[Text under study — start]
Dispersion view — every name in the basket, YTD 2026
The dispersion is the story. ORCL (OCI inference deals) leads the basket at +18%, with Apple and Alphabet keeping the Mag 7 in the green individually. At the other end, PLTR is the basket's worst performer — down ~23% YTD on valuation compression despite ~85% revenue growth — followed by MSFT and META, the two biggest AI capex hawks, at -14.7% and -8%. The S&P 500 sits +7% YTD because breadth widened.
⚠️ Live verification — this is a design of the index, not real-time pricing. Pull current quotes from SlickCharts YTD, FinanceCharts compare, or your broker for production use.
Read of the tape. Hard to make a single bullish-or-bearish call on "AI stocks" right now. The Mag 7 dispersion has widened — Apple and Alphabet up; Microsoft and Meta down — and the S&P 500 without the Mag 7 has actually returned ~7% YTD, meaning breadth has improved. On a 2026 YTD basis the dispersion story matters more than any headline number.
IPO Watchlist — what changes when these list
Company
Status
What it does to the index
OpenAI
Confidential S-1 filed; target Sept–Q4 2026 at ~$852B
Add at first close. Top-3 weighting if equal-weighted. Consider trimming MSFT exposure to avoid double-counting cross-ownership.
Anthropic
Confidential S-1 filed same week
Add at first close. AMZN cross-ownership means similar trim decision.
xAI
Private, ~$200B+ private rounds; no S-1 yet
Watch for filing; smaller initial weight.
Databricks
Private, mooted for late-2026 / 2027 IPO
Add when listed.
Perplexity
Private; speculation but no filing
Hold off.
Index composition — today vs. post-IPO (OpenAI + Anthropic added Q4)
[Text under study — finish]
• Activity: Resume the text on the AI stock index after its last line, writing the section on index composition today versus after the IPOs.
[Available data — start]
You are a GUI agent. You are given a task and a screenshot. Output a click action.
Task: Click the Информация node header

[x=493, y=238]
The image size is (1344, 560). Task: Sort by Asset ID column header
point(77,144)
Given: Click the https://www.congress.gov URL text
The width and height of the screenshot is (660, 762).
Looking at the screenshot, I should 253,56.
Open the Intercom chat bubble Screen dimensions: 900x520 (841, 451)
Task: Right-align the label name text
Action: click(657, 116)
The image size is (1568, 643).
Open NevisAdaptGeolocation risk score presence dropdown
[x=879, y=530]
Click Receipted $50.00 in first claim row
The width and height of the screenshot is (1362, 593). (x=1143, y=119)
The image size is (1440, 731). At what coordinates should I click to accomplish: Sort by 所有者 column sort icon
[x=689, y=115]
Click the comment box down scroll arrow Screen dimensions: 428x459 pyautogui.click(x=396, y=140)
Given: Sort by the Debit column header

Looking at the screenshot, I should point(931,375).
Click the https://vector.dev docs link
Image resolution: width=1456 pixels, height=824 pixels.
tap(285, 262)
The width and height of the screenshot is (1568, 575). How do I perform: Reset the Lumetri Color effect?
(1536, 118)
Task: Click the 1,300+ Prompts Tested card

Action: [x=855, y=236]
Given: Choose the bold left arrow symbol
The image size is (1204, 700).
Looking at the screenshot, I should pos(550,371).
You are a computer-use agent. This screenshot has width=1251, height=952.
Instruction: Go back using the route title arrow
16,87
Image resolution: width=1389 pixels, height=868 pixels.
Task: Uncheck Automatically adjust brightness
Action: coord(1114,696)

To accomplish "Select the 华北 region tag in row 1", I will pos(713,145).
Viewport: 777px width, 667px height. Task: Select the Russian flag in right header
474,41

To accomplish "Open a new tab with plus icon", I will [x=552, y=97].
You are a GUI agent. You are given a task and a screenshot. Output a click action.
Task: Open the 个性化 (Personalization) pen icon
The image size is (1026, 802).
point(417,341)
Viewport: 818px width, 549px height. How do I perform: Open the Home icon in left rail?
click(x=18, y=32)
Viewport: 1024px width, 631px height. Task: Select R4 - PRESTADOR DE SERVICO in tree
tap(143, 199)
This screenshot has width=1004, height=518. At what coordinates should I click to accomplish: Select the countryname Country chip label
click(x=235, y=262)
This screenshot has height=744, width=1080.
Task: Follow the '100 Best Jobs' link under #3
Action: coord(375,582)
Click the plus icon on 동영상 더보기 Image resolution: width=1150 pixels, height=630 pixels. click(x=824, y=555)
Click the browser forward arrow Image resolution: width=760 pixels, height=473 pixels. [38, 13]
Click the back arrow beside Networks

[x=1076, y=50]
[Available data — finish]
• Response below:
Two listings — OpenAI in Sept–Q4 and Anthropic on the same confidential S-1 calendar — push the basket from 12 to 14 equal positions. The cross-ownership wrinkle: Microsoft's OpenAI stake and Amazon's Anthropic stake have been baked into MSFT and AMZN multiples for years. On IPO day, trim those weights to keep the index honest.
Rebalance rules to consider
On IPO add: dilute existing 12 equal weights to accommodate — e.g., 13 names at ~7.7% each, 14 names at ~7.1% each.
MSFT / OpenAI cross-ownership: if OpenAI lists and MSFT retains a meaningful stake, trim MSFT weight by the embedded OpenAI exposure to avoid double-counting.
AMZN / Anthropic: same logic.
Quarterly rebalance back to equal weight to avoid one name dominating the basket the way NVDA dominates the S&P 500.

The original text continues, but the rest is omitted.